**Exercise brief:** Among the lines below, output only those between the line holding "The width and" and the line holding "Microsoft Word from", inclusive, exactly as written and with no pictures.

**Records to use:**

'''

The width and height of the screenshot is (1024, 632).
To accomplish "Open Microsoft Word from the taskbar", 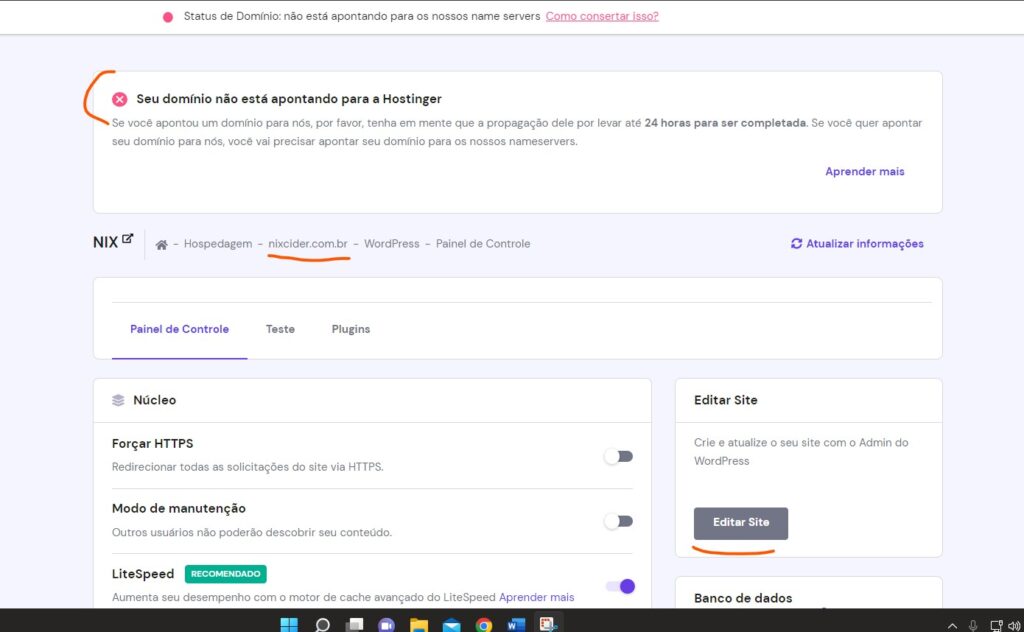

'''
'''

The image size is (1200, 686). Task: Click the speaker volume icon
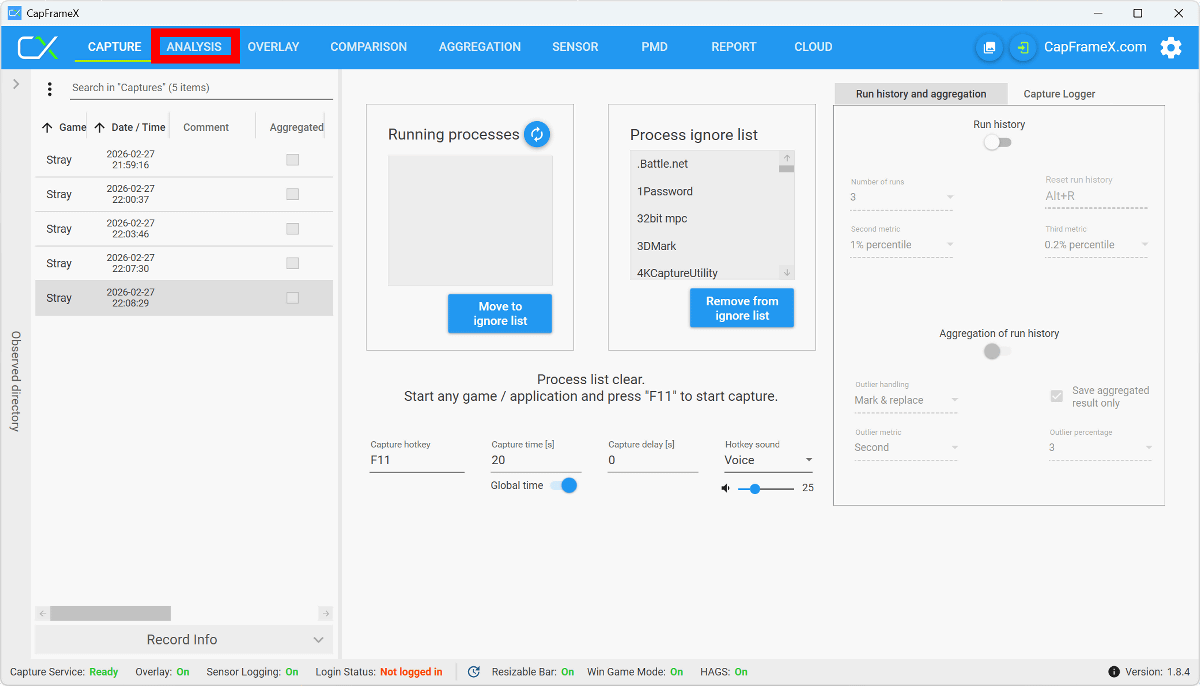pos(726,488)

'''
'''

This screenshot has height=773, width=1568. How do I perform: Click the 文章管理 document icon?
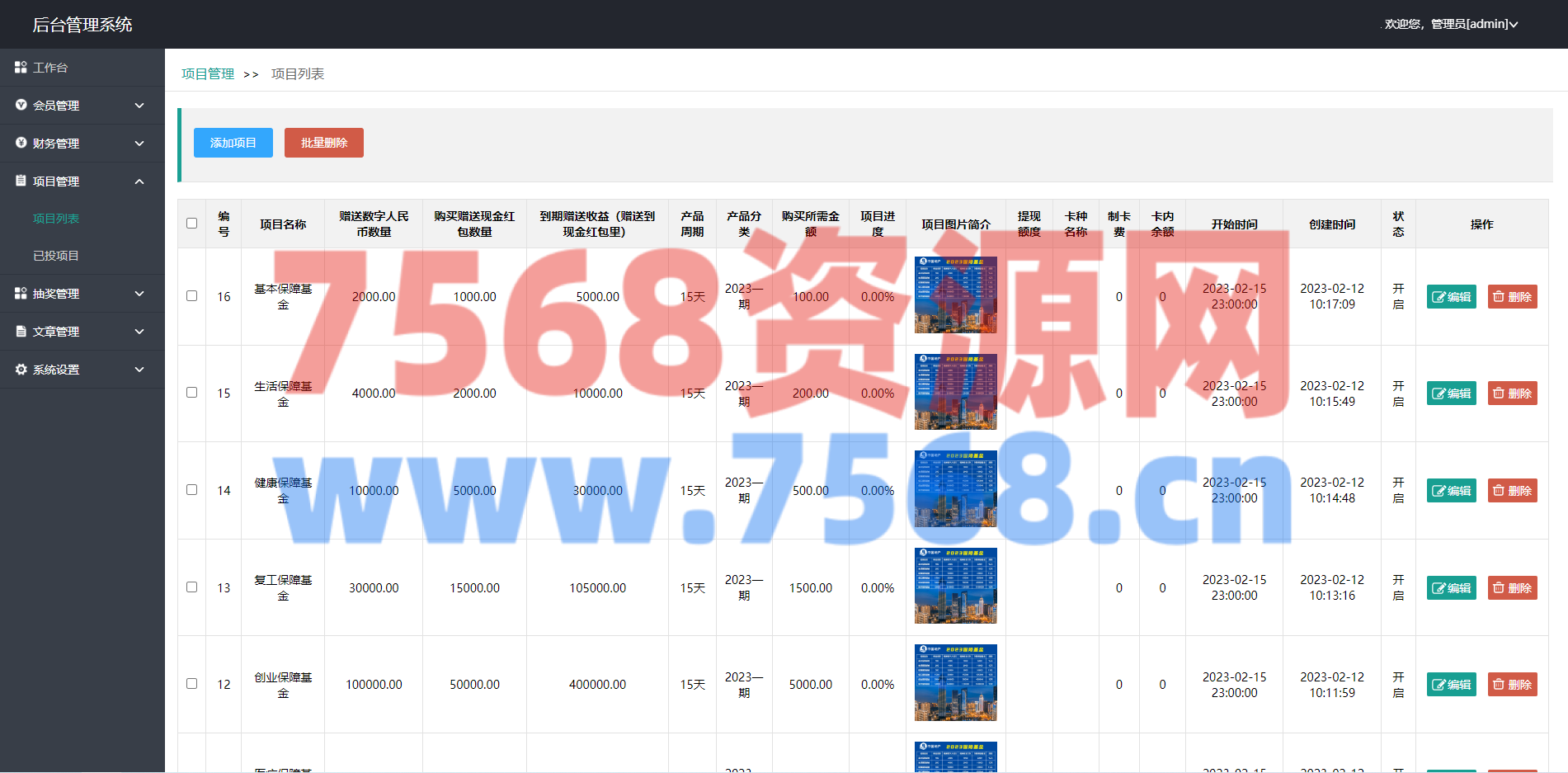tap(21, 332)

'''

**Result of the task:**
The width and height of the screenshot is (1024, 632).
To accomplish "Open Microsoft Word from the taskbar", 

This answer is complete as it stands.